(Data on finding visible targets)
=-=-=-=-=
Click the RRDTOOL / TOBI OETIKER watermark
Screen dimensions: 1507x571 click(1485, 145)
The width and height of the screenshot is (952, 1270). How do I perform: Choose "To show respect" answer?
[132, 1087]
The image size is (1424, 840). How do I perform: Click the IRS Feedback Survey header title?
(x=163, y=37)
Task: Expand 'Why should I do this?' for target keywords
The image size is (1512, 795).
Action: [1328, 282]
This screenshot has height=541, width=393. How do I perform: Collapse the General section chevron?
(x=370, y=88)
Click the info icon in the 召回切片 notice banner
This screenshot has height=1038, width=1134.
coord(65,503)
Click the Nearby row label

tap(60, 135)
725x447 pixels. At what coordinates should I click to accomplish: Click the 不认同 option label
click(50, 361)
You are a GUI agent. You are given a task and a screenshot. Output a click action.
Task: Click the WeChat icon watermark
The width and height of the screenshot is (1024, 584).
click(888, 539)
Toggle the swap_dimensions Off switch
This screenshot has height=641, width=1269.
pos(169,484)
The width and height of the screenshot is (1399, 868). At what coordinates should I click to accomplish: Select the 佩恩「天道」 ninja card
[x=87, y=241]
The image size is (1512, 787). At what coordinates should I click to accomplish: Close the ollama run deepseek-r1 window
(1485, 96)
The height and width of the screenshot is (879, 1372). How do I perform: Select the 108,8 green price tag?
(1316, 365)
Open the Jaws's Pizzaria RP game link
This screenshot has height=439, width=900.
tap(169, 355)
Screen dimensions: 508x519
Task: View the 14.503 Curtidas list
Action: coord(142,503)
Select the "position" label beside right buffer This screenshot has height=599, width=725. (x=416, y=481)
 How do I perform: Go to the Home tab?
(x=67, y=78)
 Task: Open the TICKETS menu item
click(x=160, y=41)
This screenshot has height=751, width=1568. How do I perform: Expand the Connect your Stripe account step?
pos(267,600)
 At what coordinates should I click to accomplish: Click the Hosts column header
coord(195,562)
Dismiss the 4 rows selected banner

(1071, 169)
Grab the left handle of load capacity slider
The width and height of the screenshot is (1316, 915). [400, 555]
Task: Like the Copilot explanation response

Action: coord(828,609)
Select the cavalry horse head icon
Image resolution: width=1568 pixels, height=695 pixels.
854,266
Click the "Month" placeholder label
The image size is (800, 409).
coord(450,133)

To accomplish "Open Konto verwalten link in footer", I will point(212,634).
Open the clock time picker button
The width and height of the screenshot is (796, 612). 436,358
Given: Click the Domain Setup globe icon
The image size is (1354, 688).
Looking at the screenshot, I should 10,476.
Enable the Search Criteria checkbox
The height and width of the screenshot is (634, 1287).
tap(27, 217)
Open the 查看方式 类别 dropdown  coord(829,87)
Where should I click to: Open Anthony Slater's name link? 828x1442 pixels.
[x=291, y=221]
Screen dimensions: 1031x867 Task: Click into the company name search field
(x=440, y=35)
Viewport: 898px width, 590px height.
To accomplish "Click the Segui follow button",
=-=-=-=-=
→ **What to do**: Tally the lines of the records above that contain the string "pixels", with case counting. Reply with the number alone.

→ **Task output**: 3